While some experts said the figures offered an unusual glimpse of the scope of the war on terrorism, others said the numbers were too vague to be meaningful.
"It's really difficult to read too much into these figures," said David Sobel of the Washington-based Electronic Privacy Information Center, urging more detailed disclosure about how the warrants were sought and used.
The government disclosed Tuesday that it used such a surveillance warrant in December to search the offices and director's home of a charity with ties to Osama bin Laden, the Benevolence International Foundation in suburban Chicago.
Court records suggest the FBI also used the special warrants last year in its espionage investigation of a retired Air Force master sergeant accused of offering to spy for Iraq, China and Libya.

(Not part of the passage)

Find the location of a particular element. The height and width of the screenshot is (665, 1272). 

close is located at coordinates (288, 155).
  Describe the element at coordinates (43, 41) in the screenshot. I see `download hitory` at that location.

U.S. spy-catchers, for example, quietly searched the luggage of Brian Patrick Regan when he flew to Germany from Dulles International Airport last June and said they found glue and packing tape inside.
The Patriot Act, which became law on Oct. 26, broadened the 1978 surveillance law by allowing the FBI to request warrants in investigations that aren't mostly focused on foreign intelligence.
The law also expanded the number of judges who may approve the warrants from seven to 11, though the additional four have not yet been appointed by the chief justice.
The seven U.S. district judges on the court are: Presiding Judge Royce C. Lamberth of Washington; William H. Stafford Jr. of northern Florida; Stanley S. Brotman of New Jersey; Harold A. Baker of central Illinois; Michael J. Davis of Minnesota; Claude M. Hilton of eastern Virginia and Nathaniel M. Gorton of Massachusetts. Lamberth's term expires May 18.